13. International Data Transfers

We primarily process personal data in Switzerland and, where applicable, in the European Economic Area. However, when using certain service providers, personal data may be transferred to or accessed from other countries.

If we transfer personal data to countries without an adequate level of data protection, we ensure appropriate safeguards in accordance with applicable data protection law. Such safeguards may include standard contractual clauses, recognised certification mechanisms, contractual guarantees or other legally permitted measures.

For transfers of personal data to certified companies in the United States, we may rely on the Swiss-U.S. Data Privacy Framework, provided that the recipient company is certified under this framework. Additional safeguards, such as standard contractual clauses, may be used where appropriate.

14. Data Retention and Deletion

We retain personal data only for as long as necessary for the purposes for which it was collected, or for as long as we are legally required or entitled to retain it.

Data that is no longer required is deleted or anonymised, unless legal retention obligations, contractual obligations, evidentiary purposes or legitimate business interests require a longer retention period.

Under Swiss law, certain business records, accounting documents, invoices and related documents must generally be retained for ten years. Contractual claims may also require retention for the duration of applicable limitation periods.

• Business and accounting records: generally up to 10 years.
• Contract and project data: for the duration of the contractual relationship and applicable retention or limitation periods.
• Communication data: for as long as necessary to process the enquiry or maintain the business relationship.
• Technical log data: for as long as necessary for security, troubleshooting and operational purposes.

15. Rights of Data Subjects

Under applicable data protection law, you may have the following rights with regard to your personal data:

• Right of access: You may request information about whether and how we process your personal data.
• Right to rectification: You may request the correction of inaccurate or incomplete personal data.
• Right to deletion: You may request the deletion of your personal data, unless we are legally required or entitled to retain it.
• Right to object: You may object to the processing of your personal data, particularly where processing is based on legitimate interests.
• Right to data portability: Where applicable, you may request that certain personal data be provided in a commonly used electronic format.
• Right to withdraw consent: Where processing is based on consent, you may withdraw your consent at any time with effect for the future.

To exercise your rights, please contact us at: michael.kaufmann@deepdb.ch

We may need to verify your identity before responding to a request. Please note that legal restrictions or retention obligations may apply.

16. Changes to this Privacy Policy

We may update this Privacy Policy from time to time, especially if we change our data processing activities, our website functionality, our service providers or if legal requirements change.
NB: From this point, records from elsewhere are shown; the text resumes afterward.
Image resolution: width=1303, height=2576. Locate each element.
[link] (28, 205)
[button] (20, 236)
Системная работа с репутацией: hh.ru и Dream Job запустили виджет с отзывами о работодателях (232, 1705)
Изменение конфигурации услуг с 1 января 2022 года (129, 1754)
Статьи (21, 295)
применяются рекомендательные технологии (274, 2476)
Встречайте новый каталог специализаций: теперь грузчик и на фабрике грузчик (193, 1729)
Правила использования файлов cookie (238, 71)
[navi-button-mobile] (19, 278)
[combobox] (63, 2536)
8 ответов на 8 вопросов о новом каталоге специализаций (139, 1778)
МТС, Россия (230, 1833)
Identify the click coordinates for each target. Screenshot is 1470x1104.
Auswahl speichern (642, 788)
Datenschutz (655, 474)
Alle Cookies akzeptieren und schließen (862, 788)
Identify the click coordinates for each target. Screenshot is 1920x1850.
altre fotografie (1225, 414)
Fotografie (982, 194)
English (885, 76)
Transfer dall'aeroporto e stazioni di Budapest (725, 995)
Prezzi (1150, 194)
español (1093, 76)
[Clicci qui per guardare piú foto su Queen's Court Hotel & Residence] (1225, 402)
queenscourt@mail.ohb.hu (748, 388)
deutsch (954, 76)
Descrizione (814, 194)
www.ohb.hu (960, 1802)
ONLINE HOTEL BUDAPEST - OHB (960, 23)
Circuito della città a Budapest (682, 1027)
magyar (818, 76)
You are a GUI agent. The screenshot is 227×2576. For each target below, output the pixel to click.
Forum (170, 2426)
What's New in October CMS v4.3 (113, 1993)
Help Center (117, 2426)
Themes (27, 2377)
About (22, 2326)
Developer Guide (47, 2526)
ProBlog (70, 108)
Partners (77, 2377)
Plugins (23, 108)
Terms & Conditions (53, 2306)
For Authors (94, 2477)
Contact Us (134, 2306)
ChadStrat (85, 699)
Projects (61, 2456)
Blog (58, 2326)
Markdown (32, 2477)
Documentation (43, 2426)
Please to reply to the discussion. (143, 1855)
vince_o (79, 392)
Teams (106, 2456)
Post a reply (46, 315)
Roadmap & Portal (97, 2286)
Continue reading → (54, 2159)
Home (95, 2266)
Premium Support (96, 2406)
The version published on this website is the current version.

17. Definitions

• Personal data: Any information relating to an identified or identifiable natural person.
• Processing: Any handling of personal data, such as collection, storage, use, disclosure, modification, deletion or destruction.
• Controller: The person or organisation that determines the purposes and means of processing personal data.
• Processor: A service provider that processes personal data on behalf of the controller.
• Contact data: Information used to contact a person or organisation, such as name, email address, telephone number or postal address.
• Usage data: Information about how a website or online service is used, such as pages viewed, access times, interactions and technical device information.
• Log data: Technical records generated by servers, systems or applications, for example IP addresses, timestamps, browser information and access events.
• Cookies: Small text files stored on a user's device that enable website functionality, preferences, analytics or similar functions.
• International data transfer: The disclosure or accessibility of personal data to recipients in countries outside Switzerland or the European Economic Area.